Zamora v. Draper
In Zamora v. Draper, 635 P.2d 78 (Utah 1981), the plaintiff challenged the constitutionality of a statute that required, in order to sue a sheriff, constable, or peace officer for an act or omission committed in the performance of his or her duty, the filing of "a written undertaking with two sufficient sureties" for payment to defendant of all costs and expenses that may be awarded against the plaintiff.
The plaintiff claimed that he should not have to furnish the bond because of his impecuniosity, and he challenged the statute as unconstitutional.
The court upheld the act as constitutional, and in discussing the impecuniosity alleged by the plaintiff, stated, "This assurance that everyone must have access to the courts to avail themselves of the process of justice is implemented in the statutes permitting indigent persons to file suit upon oath without filing the required fees."
The court further described the guarantee provided by the Open Courts Clause as the "right to access to the courts" and stated that permitting a trial court to fix a bond in accordance with an indigent plaintiff's circumstances would "allow him access to the court to seek justice, as assured by Sec. 11 of Article I of our State Constitution . . . ." Id.
The Court did not strike the statute on its face, but did use article I, section 11 to interject a "higher principle of justice" that provided the plaintiff a remedy that he would not have had under the statute alone.
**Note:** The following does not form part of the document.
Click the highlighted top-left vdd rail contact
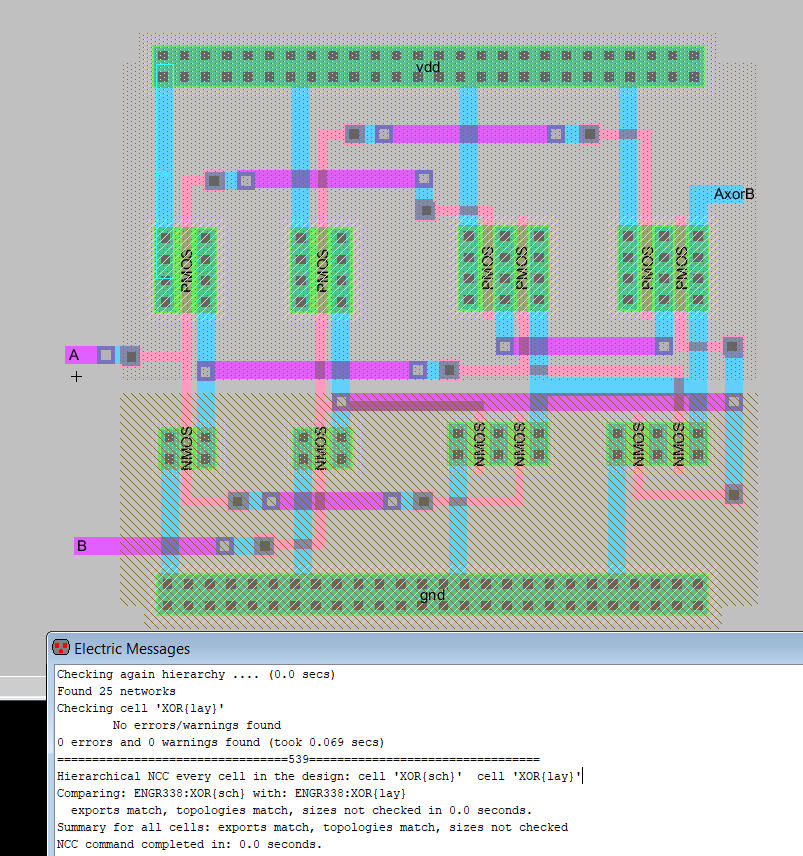pos(164,76)
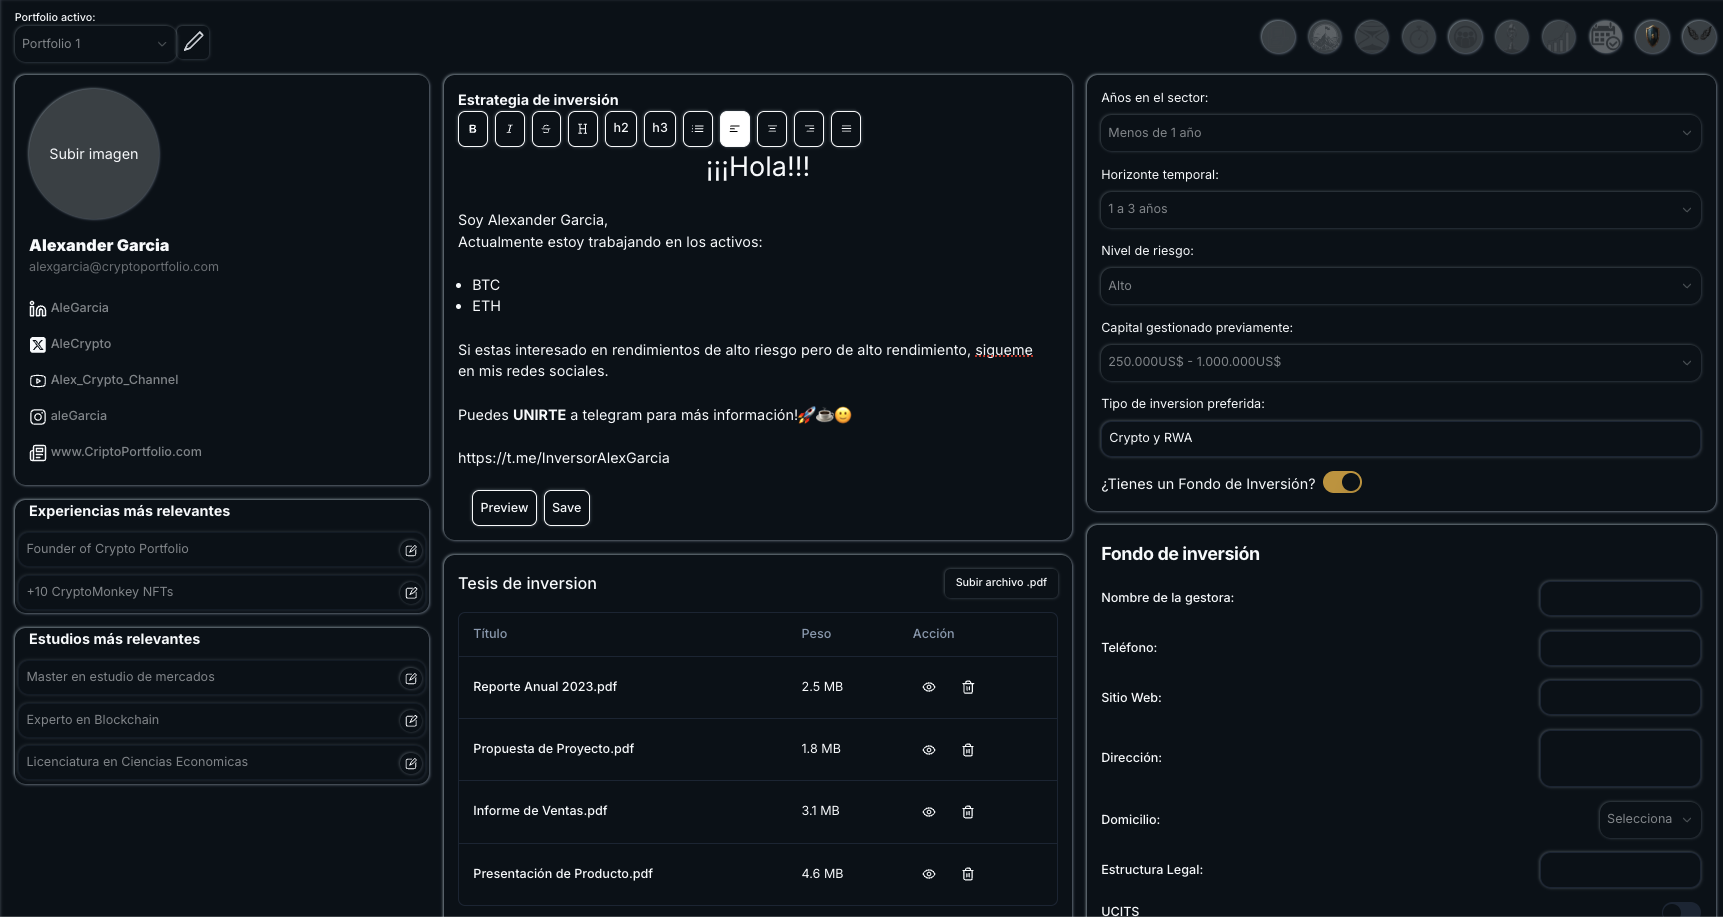Click the Nombre de la gestora field
This screenshot has width=1723, height=917.
[1619, 598]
Id. at 81.
In essence, the court found the statute unconstitutional as applied under article I, section 11.
As Zamora stated:
There are certain principles of law relating to the validity of statutes which have a bearing on the problem of constitutionality here presented. The first and foundational one is that the prerogative of the legislature as the creators of the law is to be respected. Consequently, its enactments are accorded a presumption of validity; and the courts do not strike down a legislative act unless the interests of justice in the particular case before it require doing so because the act is clearly in conflict with the higher law as set forth in the Constitution. (Id. at 80.)